▶ [Tarefa dada A]: Copie do texto sobre a Frelimo a parte que vai de "Falo da existência" a "fóruns bastantes restritos.", sem mudar nada.
▶ [Tarefa dada B]: Segundo o texto sobre a Frelimo, por que a discussão entre os camaradas na imprensa está ficando mais forte? Responda em uma a três frases.
▶ [Tarefa dada C]: No texto sobre a Frelimo, em que lugar aconteceu a VII Sessão do Comité Central do partido?

Falo da existência da tentativa de utilizar o partido para se servir a si próprio, ao invés de servir o povo. E no meio desse jogo até se utiliza o tribalismo, até o regionalismo para se alcançar certos interesses – Coronel Sérgio Vieira em entrevista ao Canal de Moçambique
Bernardo Álvaro
O ambiente que se vive na direcção do partido Frelimo é turbulento. As constantes contradições entre membros históricos do partido podem bem revelar essa turbulência. Agora que se aproxima a fase decisiva na definição de quem irá dirigir o partido nos próximos anos, acentua-se o bate-boca dos camaradas na Imprensa, em assuntos que antes eram discutidos em fóruns bastantes restritos.
Durante a VII Sessão do Comité Central da Frelimo, realizada a semana passada na Matola, foi o Coronel Sérgio Vieira que, através da Imprensa, no caso o Canal de Moçambique, veio a público mandar recados para dentro do partido Frelimo.

▶ [Linhas guardadas]:
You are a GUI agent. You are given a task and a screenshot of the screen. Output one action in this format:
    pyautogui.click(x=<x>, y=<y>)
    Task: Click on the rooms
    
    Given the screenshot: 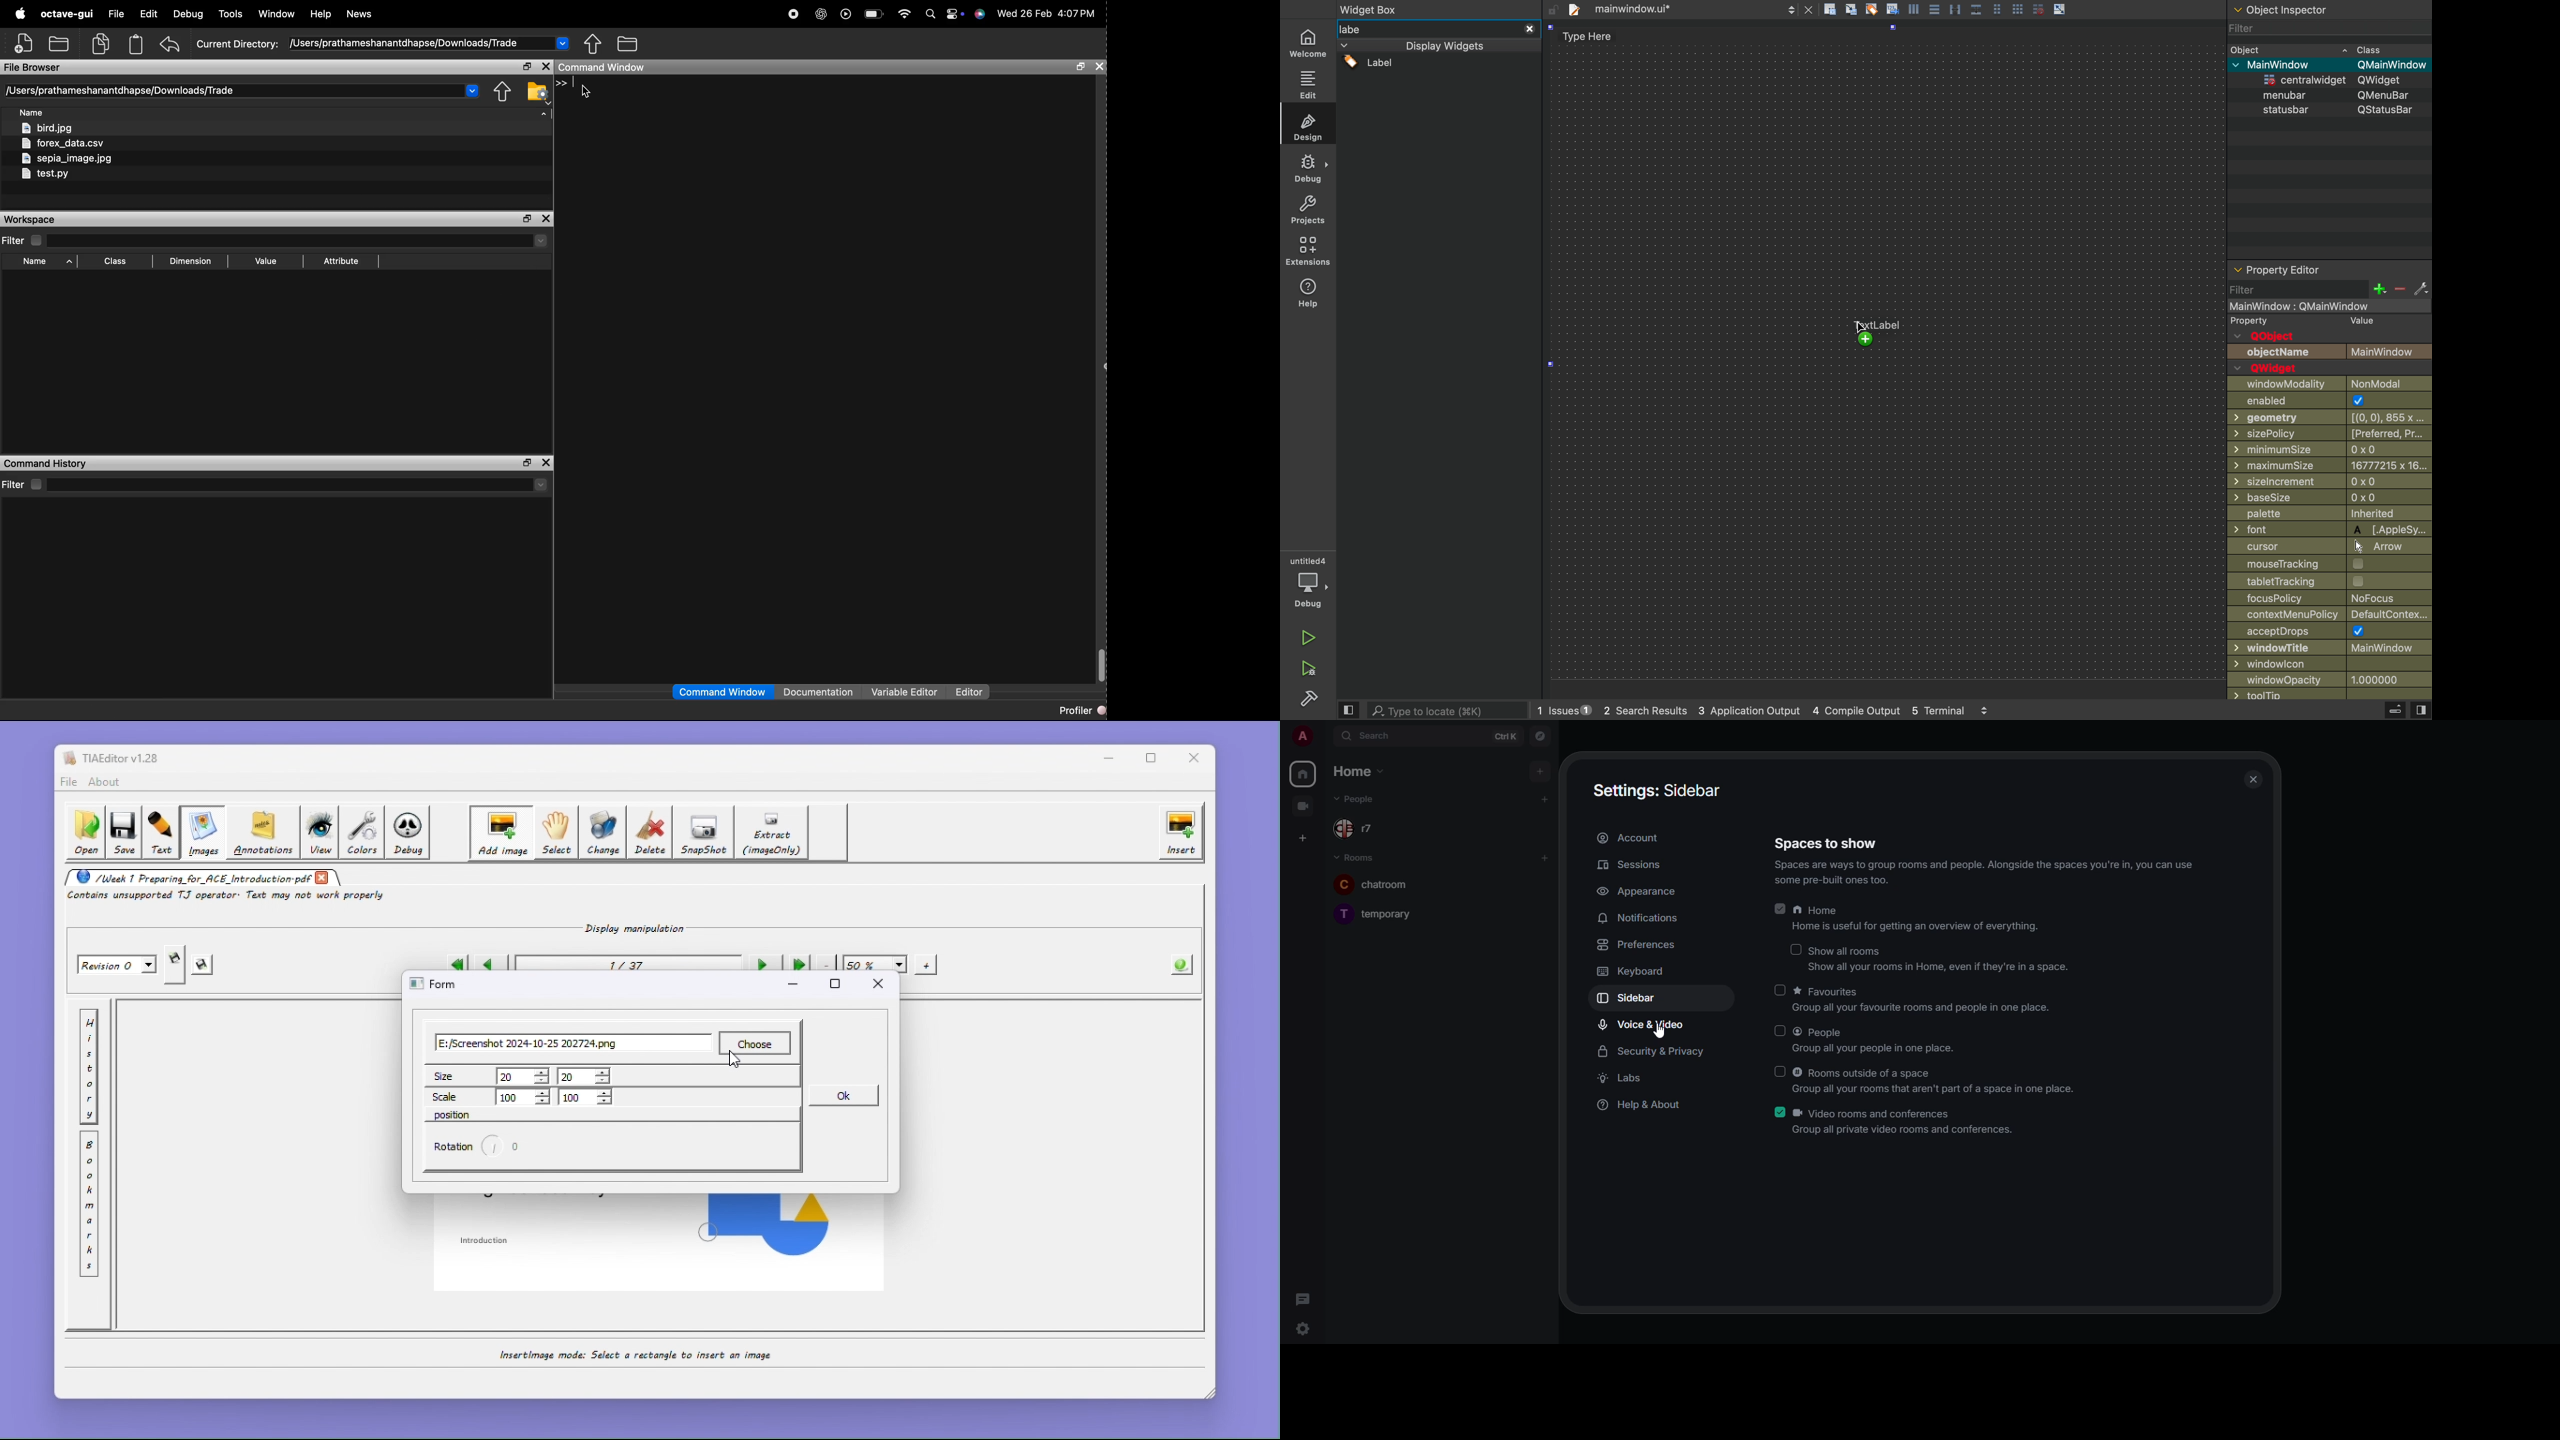 What is the action you would take?
    pyautogui.click(x=1357, y=857)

▶ [Resposta da tarefa A]:
Falo da existência da tentativa de utilizar o partido para se servir a si próprio, ao invés de servir o povo. E no meio desse jogo até se utiliza o tribalismo, até o regionalismo para se alcançar certos interesses – Coronel Sérgio Vieira em entrevista ao Canal de Moçambique
Bernardo Álvaro
O ambiente que se vive na direcção do partido Frelimo é turbulento. As constantes contradições entre membros históricos do partido podem bem revelar essa turbulência. Agora que se aproxima a fase decisiva na definição de quem irá dirigir o partido nos próximos anos, acentua-se o bate-boca dos camaradas na Imprensa, em assuntos que antes eram discutidos em fóruns bastantes restritos.

▶ [Resposta da tarefa B]: Porque se aproxima a fase decisiva em que se define quem vai dirigir o partido nos próximos anos.

▶ [Resposta da tarefa C]: Na Matola.